MMMPH MMMPPHH MPPPH GLUCK GLUCK OH SORRY I DIDNT SEE YOU THERE I WAS JUST CHOKING DOWN THIS BATTLEFIELD COCK DID YOU KNOW BATTLEFIELD IS THE BEST VIDEO GAME EVER NOW IF YOULL EXCUSE ME ILL GO BACK TO THIS BATTLECOCK

tuyop posted:

You're going to need Balena Etcher and an 8gb+ SD card, and an SD card reader. This is in addition to the Pi hardware (the device, a power supply that does at least 15W for the latest RPi, a keyboard+mouse and a monitor with HDMI and a cable with mini-hdmi on one end. Descriptions of each are here: https://projects.raspberrypi.org/en/projects/raspberry-pi-setting-up/1

1. Download Raspbian or Raspbian Lite (command line interface only): https://www.raspberrypi.org/downloads

2. Insert your SD card into your computer and start Balena Etcher. Select the card from the prompt, then select the downloaded OS file from 1.

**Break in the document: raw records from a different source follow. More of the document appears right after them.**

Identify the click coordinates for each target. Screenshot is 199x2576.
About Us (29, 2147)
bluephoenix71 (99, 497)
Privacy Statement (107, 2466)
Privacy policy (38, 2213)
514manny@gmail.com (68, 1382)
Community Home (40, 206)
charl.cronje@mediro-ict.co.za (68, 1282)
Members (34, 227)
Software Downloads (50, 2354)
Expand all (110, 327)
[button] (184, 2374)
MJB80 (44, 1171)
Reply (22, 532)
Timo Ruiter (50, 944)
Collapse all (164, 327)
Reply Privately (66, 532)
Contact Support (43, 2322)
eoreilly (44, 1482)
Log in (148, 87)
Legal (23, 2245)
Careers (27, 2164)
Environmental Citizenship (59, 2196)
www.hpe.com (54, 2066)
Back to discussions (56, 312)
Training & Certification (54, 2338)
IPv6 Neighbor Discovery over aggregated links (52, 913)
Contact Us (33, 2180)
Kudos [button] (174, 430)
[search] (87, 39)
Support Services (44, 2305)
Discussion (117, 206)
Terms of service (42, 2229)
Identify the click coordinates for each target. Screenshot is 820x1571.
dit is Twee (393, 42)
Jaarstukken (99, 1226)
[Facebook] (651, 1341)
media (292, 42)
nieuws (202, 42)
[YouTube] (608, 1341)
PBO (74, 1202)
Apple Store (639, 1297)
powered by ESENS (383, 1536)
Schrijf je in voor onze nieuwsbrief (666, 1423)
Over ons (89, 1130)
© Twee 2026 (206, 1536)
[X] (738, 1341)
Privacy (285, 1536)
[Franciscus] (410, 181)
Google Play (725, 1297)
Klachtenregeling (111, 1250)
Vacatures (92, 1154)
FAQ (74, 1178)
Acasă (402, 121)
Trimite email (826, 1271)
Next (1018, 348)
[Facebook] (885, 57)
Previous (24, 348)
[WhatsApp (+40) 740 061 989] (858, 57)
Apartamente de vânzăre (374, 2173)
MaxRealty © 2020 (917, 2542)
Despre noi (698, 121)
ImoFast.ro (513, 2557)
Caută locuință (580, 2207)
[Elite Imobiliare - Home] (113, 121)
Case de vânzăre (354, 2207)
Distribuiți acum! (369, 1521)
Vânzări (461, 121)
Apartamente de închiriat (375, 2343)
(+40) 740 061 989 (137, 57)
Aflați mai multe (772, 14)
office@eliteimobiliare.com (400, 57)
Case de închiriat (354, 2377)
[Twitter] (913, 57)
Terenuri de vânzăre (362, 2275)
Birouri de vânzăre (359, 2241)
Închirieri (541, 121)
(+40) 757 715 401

3. Once this is complete, plug in all your peripherals and THEN start the RPi by inserting the power plug.

4. This will boot the pi, if you downloaded Raspbian (non-lite), you'll see a splash screen and be able to login.

Default credentials are username: pi and password: raspberry

Thanks for actually being helpful and not just a condescending gate keeping dick like the poster above!